Some experts believe that we have reached 'peak car' and from here on, there will be a gradual decline in global sales. This 'auto recession' has been felt across the globe in 2019, with the market dropping four per cent overall, driven in-part by the previously burgeoning Chinese and Indian markets stagnating. Other uncertainties, such as Brexit, US trade wars and the now globally-recognised climate crisis have been nibbling away at consumer demand as well.
According to automotive forecasters, LMC Automotive, global sales were down by almost five million compared to the record set in 2017. And whilst in 2020 the same forecasters see things improving slightly, their best estimate are still a 0.3 per cent drop in sales vs 2019 by the end of the year which would mean a total of less than 90 million sales globally.
Don't read the slow-down in global car sales as an entirely bad thing, though. Whilst petrol and diesel decline, EVs are very much on the up. With the exception of the USA where EV sales were down by 30,000 by the end of 2019, the major global regions have all seen increases in demand.
Some markets will do better than others, admittedly. In China, for example, government subsidies for buyers in Beijing are being reduced, and in the US the current administration is busy trying to turn back the clock on progress with regards fuel efficiency rules. Despite this, the glut of high-profile EVs hitting the market in the USA should see momentum pick back up again. Tesla's Model Y should be in big demand and help carry the market on its own.
It's Europe where the big gains are forecast to be made. BloombergNEF forecasts that by the end of 2020 electrified car sales will have grown by 32 per cent on 2019 levels, with Norway, Germany, Netherlands, France and the UK making up the top five markets. By the end of 2019, EV registrations had doubled in number across Europe compared to the start – up from 1.5 per cent in 2018 to 3.1 per cent in Q3 2019.
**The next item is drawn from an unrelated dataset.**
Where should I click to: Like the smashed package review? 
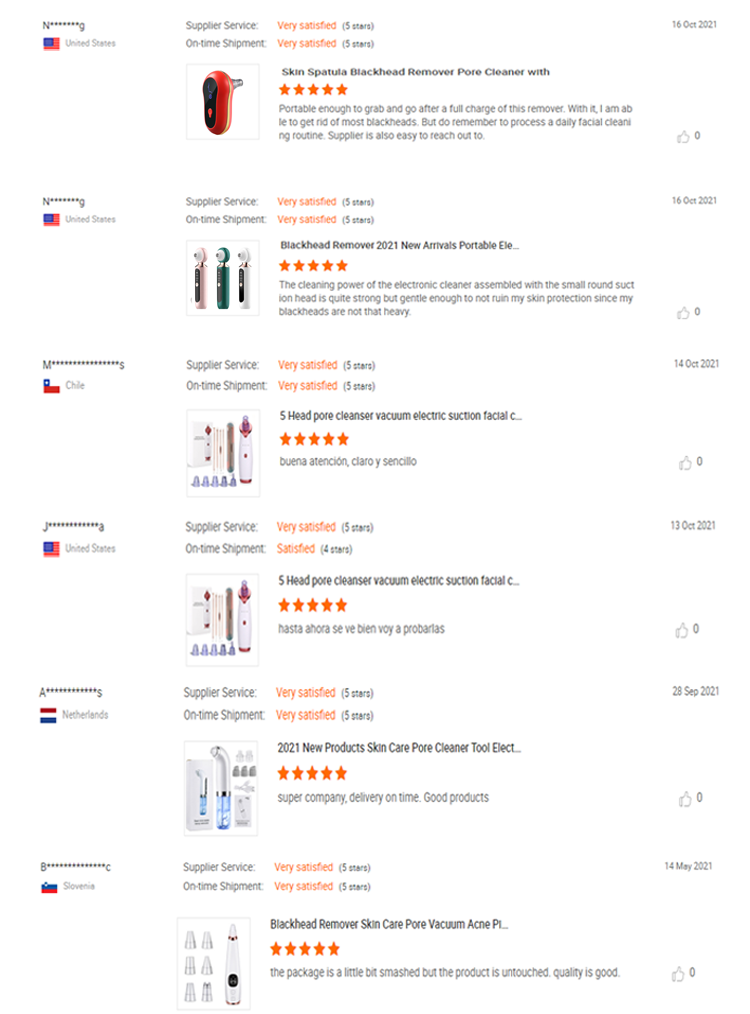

The performance of car sales in this country during 2019 mirrors the global trends quite well. Overall registrations were down by 2.4 per cent, but EV demand was up 144 per cent, with nearly 39,000 registered – more than double the number registered in 2018. Of course, this still represents less than two per cent of the overall market, but the UK does have a few things going for it.
This country is rated as the third best in Europe in terms of readiness for the transition to EVs, trailing those bastions of progress, the Netherlands and Norway. Car leasing giant, LeasePlan, has created a readiness index which looks at the number of EVs registered, maturity of infrastructure, government incentives and the number of EVs LeasePlan itself has sold.
The UK scores especially well for government incentives and charging maturity, but falls down slightly in terms of overall sales. The second hand market is also extremely buoyant – so much so that there is actually a supply issue, despite a near three-fold increase in supply, according to Auto Trader. It observed a 78 per cent increase in online searches for EVs and AFVs but this apparent desire among buyers isn't matched by available stock.
Just 3.4 per cent of available stock on Auto Trader is made up of AFVs, of which 0.5 per cent is EVs, yet nine per cent of total searches are made in the AFV category. This demand has ensured that values remain high, with a 2.6 per cent increase in like-for-like values for AFVs in 2019 vs. 2018, and a whopping 12.9 per cent increase for pure EVs.
We're not surprised that electric vehicles are making inroads into global car market shares. Across the globe countries and individuals are realising the severity of the climate crisis and are making the switch. However, perhaps more importantly on an individual level, people are finding that they're no less convenient than traditional cars to own, and in terms of day-to-day running costs are actually an awful lot cheaper. Couple these factors with some very high-profile EV launches in 2020 and we have a recipe for a bumper year.